A classic short film by Laurel and Hardy for which they won their only Academy Award (although Laurel was given a lifetime achievement award by the Academy years later).

In the film, Stan Laurel and Oliver Hardy are delivery men who have been tasked with delivering a player piano to a private residence. They take the piano into the neighborhood where they think the house is on their horse drawn cart. Upon reaching the neighborhood, they ask the mailman who is walking by precisely where the house is. The mailman points up to the top of a very high hill that features a long staircase that seems to stretch into the very heavens.

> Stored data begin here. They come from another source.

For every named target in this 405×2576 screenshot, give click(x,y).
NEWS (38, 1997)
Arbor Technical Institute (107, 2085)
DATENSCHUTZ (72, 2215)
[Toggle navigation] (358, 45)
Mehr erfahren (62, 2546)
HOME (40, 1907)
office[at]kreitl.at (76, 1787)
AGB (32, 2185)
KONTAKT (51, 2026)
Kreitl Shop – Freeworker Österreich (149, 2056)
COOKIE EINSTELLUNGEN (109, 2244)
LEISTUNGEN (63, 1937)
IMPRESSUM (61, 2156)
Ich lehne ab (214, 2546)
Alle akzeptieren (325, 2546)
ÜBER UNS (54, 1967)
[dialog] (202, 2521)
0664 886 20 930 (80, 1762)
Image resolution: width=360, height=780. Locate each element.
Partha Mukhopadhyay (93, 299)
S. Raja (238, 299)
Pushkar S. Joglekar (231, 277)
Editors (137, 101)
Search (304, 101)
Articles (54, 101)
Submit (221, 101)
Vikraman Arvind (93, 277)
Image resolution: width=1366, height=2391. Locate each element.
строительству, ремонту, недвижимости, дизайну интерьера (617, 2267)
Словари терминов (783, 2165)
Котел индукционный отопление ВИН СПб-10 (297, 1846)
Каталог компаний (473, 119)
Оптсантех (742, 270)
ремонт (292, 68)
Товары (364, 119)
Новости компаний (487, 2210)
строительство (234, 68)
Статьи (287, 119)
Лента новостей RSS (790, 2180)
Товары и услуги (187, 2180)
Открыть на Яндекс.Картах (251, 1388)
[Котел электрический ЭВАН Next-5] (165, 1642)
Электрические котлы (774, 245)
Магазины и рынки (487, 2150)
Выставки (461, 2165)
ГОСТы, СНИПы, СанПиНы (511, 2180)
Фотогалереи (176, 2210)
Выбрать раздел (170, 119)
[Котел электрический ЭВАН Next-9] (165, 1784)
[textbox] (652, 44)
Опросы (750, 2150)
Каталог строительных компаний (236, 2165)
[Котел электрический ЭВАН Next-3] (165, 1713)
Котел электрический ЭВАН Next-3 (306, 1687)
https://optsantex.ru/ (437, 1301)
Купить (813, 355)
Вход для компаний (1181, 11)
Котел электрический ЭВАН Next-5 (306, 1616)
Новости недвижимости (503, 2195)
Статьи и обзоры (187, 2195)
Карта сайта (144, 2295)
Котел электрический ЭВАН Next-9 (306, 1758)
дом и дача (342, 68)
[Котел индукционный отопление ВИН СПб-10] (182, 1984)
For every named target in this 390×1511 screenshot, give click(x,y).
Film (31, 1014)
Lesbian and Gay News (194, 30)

Needless to say, the player piano is neither small nor light weight. So, from here on in much trouble ensues. First, Hardy gets down on all fours behind the cart and instructs Laurel to unload the piano onto his back. Even the horse seems to know this is a bad idea as he looks back over his shoulder at Hardy. As Laurel grabs on to the piano and prepares to slide it out, the horse walks forward leaving nothing under the piano save for poor Hardy.

The boys then proceed to make several trips up the stairs, trying various approaches to lift the massive piano. These all end up with the piano (often with Hardy in unvoluntary tow) back at the bottom of the hill.

Finally, the boys are given a much needed respite when the mailman shows up again and points out that they could have simply driven their cart to the top of the hill via a side road. Once they do finally get the piano all the way up, however, victory is not theirs. They arrive to find no one home. Rather than just leaving the piano at the doorstep, they decide it would be a good idea to get it inside by hoisting it up to the second story balcony. By the time they do, Hardy has taken several headers into the fountain below the balcony, and the boys have succeeded in wrecking the home. This does not please the home's owner, who returns to find the boys proudly displaying their handiwork and who claims he did not order the piano. He is understandably enraged. The boys are only saved when the man's wife returns home and reveals that the piano was her surprise gift to her husband for his birthday.